As a consolation prize, we did enjoy one of the most remarkable stretches of narrow, pristine pavement I've ever ridden, which ascended into the mountains just east of Glacier National Park. The low-angled sunlight strobing through the tall pines and spruce, combined with cool mountain air, sweeping turns, and an impeccable road surface was pure tonic for our senses. And just as we started to become concerned about finding a campsite, we found a perfect spot all to ourselves in a meadow at Clarence Creek, where there was once a forestry guard station. No sign of the original station remained, but there was a bear-proof food box and clean toilet that looked sturdy enough to withstand a bear attack. Again, kudos to the US park system and its amenities: we would be continually impressed by how thoughtfully managed and outfitted the various state and national campgrounds were that we visited. Parks Canada could learn a lot from the US approach, and probably save money as a result.



A crystal-clear stream swept through the forest near our site, supplying plenty of delicious water and some rustic entertainment as some small adventurous birds caught bugs mid-stream.



It all seemed too perfect, until--just as we finished setting up camp--a pall of woodsmoke descended unexpectedly over the trees in our area. This was alarming, as we hadn't seen any other people for well over an hour, we were a long way up a narrow forest road, and there were concerns about forest fires in the area. It wasn't clear where the smoke was coming from, there seemed to be only one road in or out, and we were becoming alarmed at the potential implications of getting caught in a blaze with unclear escape options. And the smoke was becoming quite thick and extensive. We decided to reconnoiter the source of the smoke and began planning a quick escape in case it became necessary. Pete took off on his bike, first back the way we came, then up a road through a side valley, to see if he could identify the source of the smoke. After about 20 minutes he found another campsite up the side valley where campers admitted to having a hard time starting their campfire. Their inept efforts had created a remarkably large cloud of smoke that had rolled down their valley and then spread out over many tens of acres near our campsite. It was a big relief to us that nothing more serious was the result, other than stinging eyes. Soon we had our own campfire going (no smoke), and the only other person we saw after that was a lone rider on a 1200GS who shot down the road from the direction we were heading towards the next day. He had blue lights installed on his bike which, coupled with the sound, made him look like a UFO.

The morning brought gray skies and a threat of rain, but nothing that some fresh-brewed coffee couldn't overcome.
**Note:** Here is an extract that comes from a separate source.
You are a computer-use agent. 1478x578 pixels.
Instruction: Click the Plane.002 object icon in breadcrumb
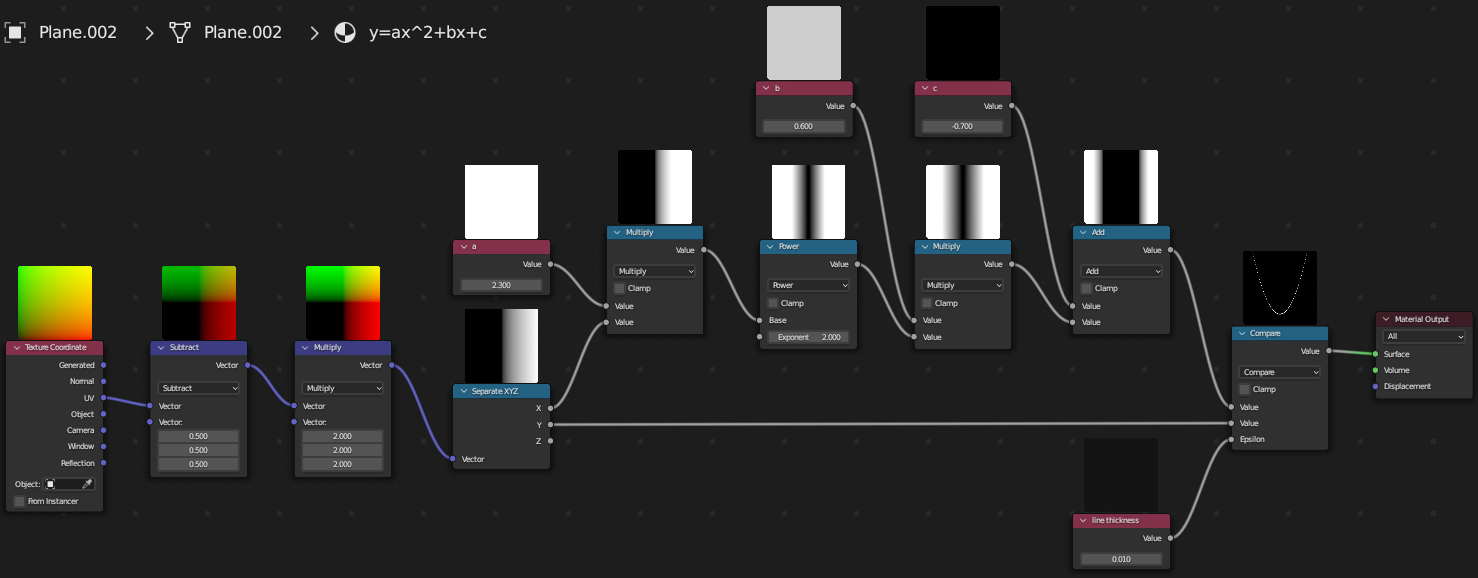(x=15, y=32)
Heading out the next day, we immediately found that the pristine pavement ended just past our campsite, transforming into a rutted, gravel forest road where a little bit of rain would have been welcome to keep down the dust. Finally, it felt like a true mountain adventure! The road was rough and exposed on one side to a progression of deep gullies far below, often with a stream raging loudly out of sight at the bottom. You had to pay attention to your track so you didn't get caught up in the view and become a permanent part of the scenery. We all began to truly appreciate the magnitude and exposure of the upcoming adventure: everything was covered in dust, none of us had any clean clothes left in the bag, we'd been eating camp food... this was what we came for!

   
It was also tiring, compounded by us all still getting used to sleeping on the ground. Other than our short turn-around at "the wall" before Fernie, this was our first long day riding on more technical, loose, challenging roads, and it tested our patience and skill. Jeff revealed that he really didn't like heights, which made traversing some of the steeper side-slope sections particularly unnerving for him--and also for Pete and me, who weren't sure if Jeff's discomfort would be temporary until he got his bike legs, or if it would be something more profound. In any case, we were all exhilarated by the views. In our helmet comms chatter we encouraged each other and rationalized away the riding challenges as good prep for the harder stuff to come in Colorado.

Approaching the western side of Glacier National Park, our plan was to take the Inside North Fork Road south to Lake McDonald. However, we found that the road was closed at the south end as a result of extensive washout damage from the spring. This was surprising given we were traveling in early July, when we thought that most seasonal damage would already be cleared up. But it obviously wasn't the case--something we'd see repeatedly further south in the mountains.

Our alternate route followed a well-travelled, wide dirt road which offered a spectacular view of the Glacier peaks to the east across the river valley, but was tempered by billowing clouds of choking dust thrown up by passing vehicles. Only a few short sections had some sort of anti-dust compound applied--probably at the expense of individual homeowners to manage what must be a frustrating problem for them. We had to stop every ten minutes or so to clear our goggles and visors. Eventually we reached Polebridge, plastered with grime in every sweaty orifice, parched and hot from hours in the sun.    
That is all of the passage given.